また、タバコのニコチンは、副腎を刺激してカテコールアミンというホルモン物質の分泌を促します。
カテコールアミンは血液を固まりやすくし、血栓をつくりやすくします。
これらのことはいずれも動脈硬化を促進させる要因です。
さらにタバコを吸うと、カロチンやビタミンCなど血液中の酸化を防ぐ物質が少なくなります。
タバコを1本吸うと、25mgのビタミンCが損なわれるといいます。
するとLDLがいっそう酸化しやすく、変性しやすくなります。

動脈硬化が進んでいる場合、タバコ自体が直接、虚血性疾患や脳血管障害の危険因子になります。
タバコのニコチンによって分泌が促されたカテコールアミンには、血管を強く収縮させる作用もあります。

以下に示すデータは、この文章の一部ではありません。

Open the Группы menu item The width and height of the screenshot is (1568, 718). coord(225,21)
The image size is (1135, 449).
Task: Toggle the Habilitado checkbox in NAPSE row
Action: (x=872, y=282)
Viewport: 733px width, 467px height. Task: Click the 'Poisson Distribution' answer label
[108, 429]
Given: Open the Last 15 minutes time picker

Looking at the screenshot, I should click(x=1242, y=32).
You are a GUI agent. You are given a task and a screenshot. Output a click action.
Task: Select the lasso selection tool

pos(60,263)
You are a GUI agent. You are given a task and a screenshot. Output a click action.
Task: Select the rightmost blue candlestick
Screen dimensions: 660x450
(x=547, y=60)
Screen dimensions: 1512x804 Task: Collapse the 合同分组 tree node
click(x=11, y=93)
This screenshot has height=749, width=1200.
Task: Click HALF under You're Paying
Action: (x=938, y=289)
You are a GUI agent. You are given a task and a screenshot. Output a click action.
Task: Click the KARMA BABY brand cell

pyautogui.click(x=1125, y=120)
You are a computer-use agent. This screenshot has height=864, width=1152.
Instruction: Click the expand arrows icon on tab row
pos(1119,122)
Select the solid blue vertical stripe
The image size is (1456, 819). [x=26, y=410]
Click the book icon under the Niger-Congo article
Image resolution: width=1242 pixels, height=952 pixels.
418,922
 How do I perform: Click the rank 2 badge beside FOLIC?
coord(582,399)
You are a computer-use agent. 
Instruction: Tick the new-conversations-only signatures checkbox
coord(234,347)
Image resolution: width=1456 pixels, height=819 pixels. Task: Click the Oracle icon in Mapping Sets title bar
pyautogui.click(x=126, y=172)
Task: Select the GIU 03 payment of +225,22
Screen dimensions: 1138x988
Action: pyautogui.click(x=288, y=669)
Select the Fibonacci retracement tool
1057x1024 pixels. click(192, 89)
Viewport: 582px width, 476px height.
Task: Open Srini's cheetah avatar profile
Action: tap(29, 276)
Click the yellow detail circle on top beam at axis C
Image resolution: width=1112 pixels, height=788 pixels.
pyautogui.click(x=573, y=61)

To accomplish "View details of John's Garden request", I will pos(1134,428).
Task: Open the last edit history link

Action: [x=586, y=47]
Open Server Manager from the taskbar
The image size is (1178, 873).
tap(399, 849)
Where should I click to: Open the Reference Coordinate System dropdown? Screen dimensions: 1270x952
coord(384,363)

血管が収縮すると、血圧を高くし、血流量が減るため組織が酸素不足になります。
タバコによるこうした血管の収縮が心臓の冠動脈に起これば、狭心症の発作の引きがねに、また脳の動脈が収縮すれば一時的に脳の血流量が不足します。
血流の流れが悪くなるので、脳梗塞も起こしやすくなります。

1日に4本~5本程度の喫煙でも、虚血性心疾患になりやすいというデータもあります。
すでに狭心症や心筋梗塞の発作を起こしたことのある人がタバコを吸うことは自殺行為に等しいといえます。